I have been occupied for the past few days watching the complete original version of The Forsyte Saga based on the novels by John Galsworthy. A couple of years ago I tried to watch a more recent 2002 TV adaptation of the same tale but lost interest – the characters lacked conviction compared to the earlier version in my memory.
The original adaptation was first screened on TV in Australia in the late 1960s. It is one of the most memorable and engaging TV dramas I can recall. In Britain, 18 million people watched the final episode of this 26 part series and, as a measure of its near universal appeal, it was the first British drama sold to the former Soviet Union. It was the last major TV drama shot in black and white.

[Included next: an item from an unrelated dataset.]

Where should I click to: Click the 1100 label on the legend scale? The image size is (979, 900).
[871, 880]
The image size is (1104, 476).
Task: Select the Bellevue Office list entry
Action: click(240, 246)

The version I purchased from Amazon.com was a replication of the original version transferred to a set of 7 DVDs from BBC video. Its 26 episodes run for nearly 22 hours with nearly 2 hours of trailers. Once I stated watching I found it as difficult to stop as it is to put down an engaging novel.
What a totally absorbing drama The Forsyte Saga is. Succinct dialogue, superb acting and an engrossing nostalgic look at Victorian and post-Victorian society.
The distinguished Shakespearian actor Eric Porter played the part of the unforgettable, dour Soames Forsyte. Soames was a ‘man of property’ who did have a soft affectionate side but had a very limited capacity to communicate that. In a remarkable trailer on the final DVD Porter reveals that he coped well with the Soames part because it reflected his own character – his own communication problems turned him into an actor.
The other character who was a clear image in my head after nearly 30 years was Soames’ daughter by his second wife, Fleur, played by Susan Hampshire. I still find her performance totally captivating. A flighty, charming yet very determined young post-Victorian woman who was used to getting what she wanted.
Less interesting to me was the beautiful Irene, played by Nyree Porter. She was Soames’ first wife in a tragic, loveless marriage that never worked. Irene did have beauty on her side – she was almost statuesque – but seemed about as cold as Soames without his depth or good qualities.
One of the memories that re-watching the series stirred was the community debate that occurred during the first series over who was the culpable party in the Soames –Irene conflict. Was it the dour Soames or a cold, unyielding Irene? I remember it split viewers strongly. I always had some affection and sympathy for Soames. I thought this might be an unpopular choice but I was interested to learn recently that surveys in Britain at the time suggested most people backed Soames too.
Good story-telling is often about nostalgia. It can be about shifting us to another place or time where we can fantasise. Victorian and post-Victorian England is a convenient source of bourgeois fantasy. Indeed leftwing critics of the series criticised it as such. But The Forsyte Saga is more than nostalgia – it is great drama – indeed I have seen nothing comparable to it for years.